Chaplain Meets with East Africa Religious Leaders
Chaplain (U.S. Navy Captain) Jon Cutler, director of Religious Affairs for Combined Joint Task Force - Horn of Africa (CJTF-HOA), and U.S. Navy Chief Religious Programs Specialist Antoine Roach traveled to Nairobi, Kenya and Addis Ababa, Ethiopia from April 25 to May 1 to meet with religious leaders and discuss new initiatives promoting regional stability.
The trip included meetings with representatives from the All Africa Council of Churches (AACC), Kenyan Ministry of Defense (KMOD) chaplains, the United Religions Initiative (URI) and the Ethiopian Islamic Affairs Supreme Council.
“The State Department recognized that in order to engage Afghan and Iraqi communities, you have to meet with the imams,” said Cutler. “Initially there was hesitancy and resistance, so our personnel sought commonality and [successfully] met with these leaders,” he said.
Cutler said he uses this same approach to engage with religious officials throughout East Africa.
“Religion is intrinsically linked with the government,” said Cutler. “When I meet with these individuals, I come representing CJTF-HOA and the U.S. with a religious voice.”
Cutler recounted Chaplain (U.S. Air Force Captain) Walid Habash, who traveled throughout Djibouti, Ethiopia and Tanzania while deployed in support of CJTF-HOA in 2010.
“Habash was a tremendous hit because here was a Muslim chaplain in uniform,” said Cutler. “It was a powerful message that the U.S. is pluralistic and not anti-Islam. His visits were so successful that the U.S. ambassadors to Tanzania and Djibouti wanted him to return.”
Cutler, Roach, Chaplain (U.S. Air Force Lieutenant Colonel) David Terrinoni and Dr. Marie Besancon, CJTF-HOA Social Cultural Research Advisory Team briefed senior officers and chaplains assigned to the KMOD on April 26 at their Nairobi headquarters. One topic discussed was bringing Kenyan religious liaison officers to Camp Lemonnier.

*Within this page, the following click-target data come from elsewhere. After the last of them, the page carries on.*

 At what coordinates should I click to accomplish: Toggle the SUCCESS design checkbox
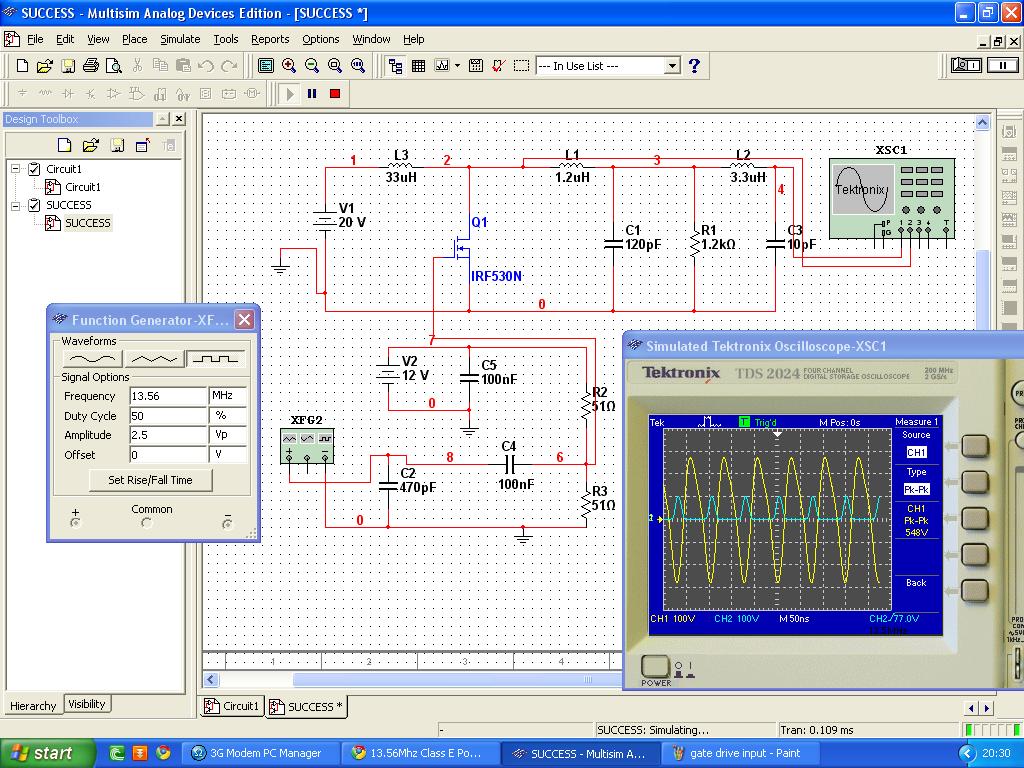pos(34,205)
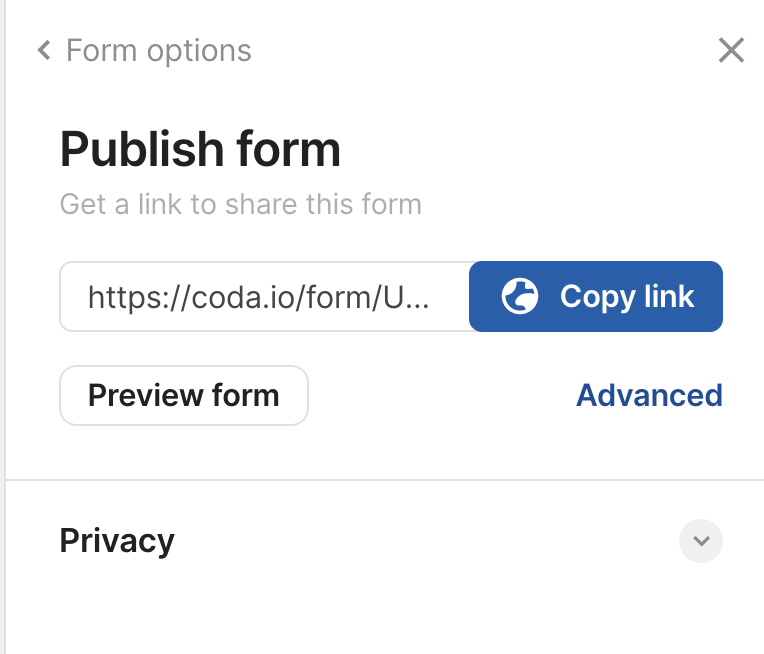This screenshot has height=654, width=764.
Task: Toggle the Privacy dropdown arrow
Action: [701, 541]
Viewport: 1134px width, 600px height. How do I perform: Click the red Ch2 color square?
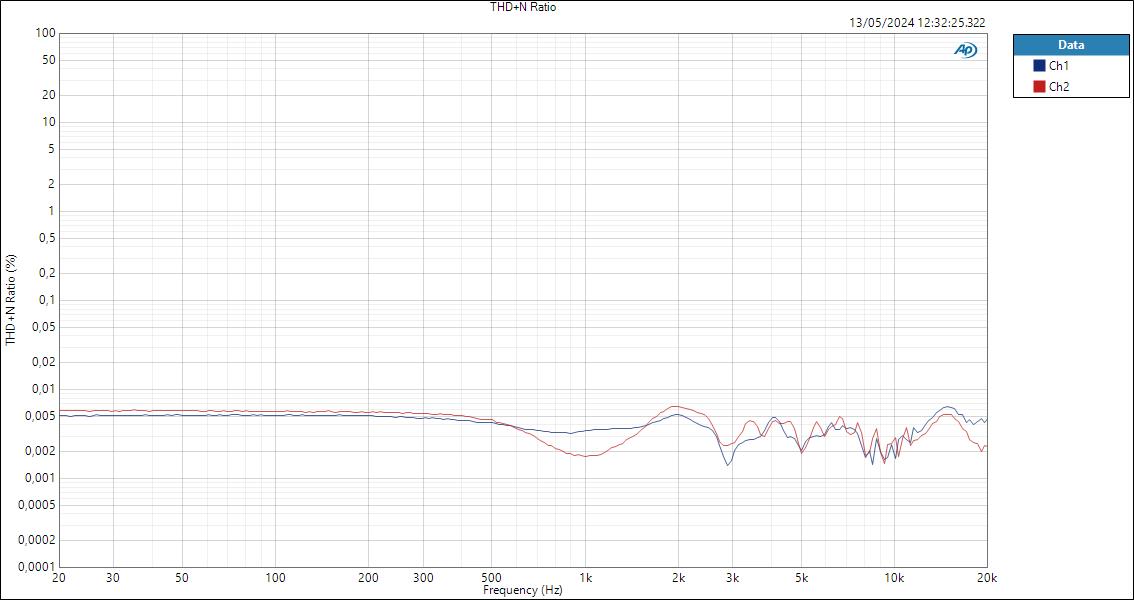(x=1040, y=84)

According to Cutler, three KMOD chaplains are scheduled to visit Camp Lemonnier for three weeks and meet the CJTF-HOA commander and U.S. chaplains and Fleet and Family Support Center personnel. Muslim, Catholic and Protestant chaplains will have the opportunity to deliver a sermon at the Enduring Freedom Chapel and provide religious counseling to camp personnel.
The program will also involve engagements in Djibouti with Muslim, Catholic and Protestant leaders.
Bishop (Kenyan Colonel) Alfred Rotich, Kenyan Ministry of Defense (KMOD), spoke about the importance of interfaith dialogue in East Africa.
“Religion is vital to building relationships in Kenya, and we should seize on this opportunity,” said Rotich.
According to the online Kenya Information Guide, 98 percent of the country’s population practices formal religion.
Cutler and his staff worked to build relationships in Addis Ababa as well. They met with Sheikh Ahmedin Abdullahi Chello, leader of the Ethiopian Islamic Affairs Supreme Council, April 29, and Ambassador Mussie Hailu, United Nations Economic Commission representative and URI regional director, May 1, to discuss an upcoming interfaith conference scheduled to occur in October and led by the AACC and CJTF-HOA personnel.
“It’s time to make religion a healing force,” said Hailu. “The missing element is how can we contribute in a positive way to our society and promote common understanding. When it comes to peace, we all need to be stakeholders.”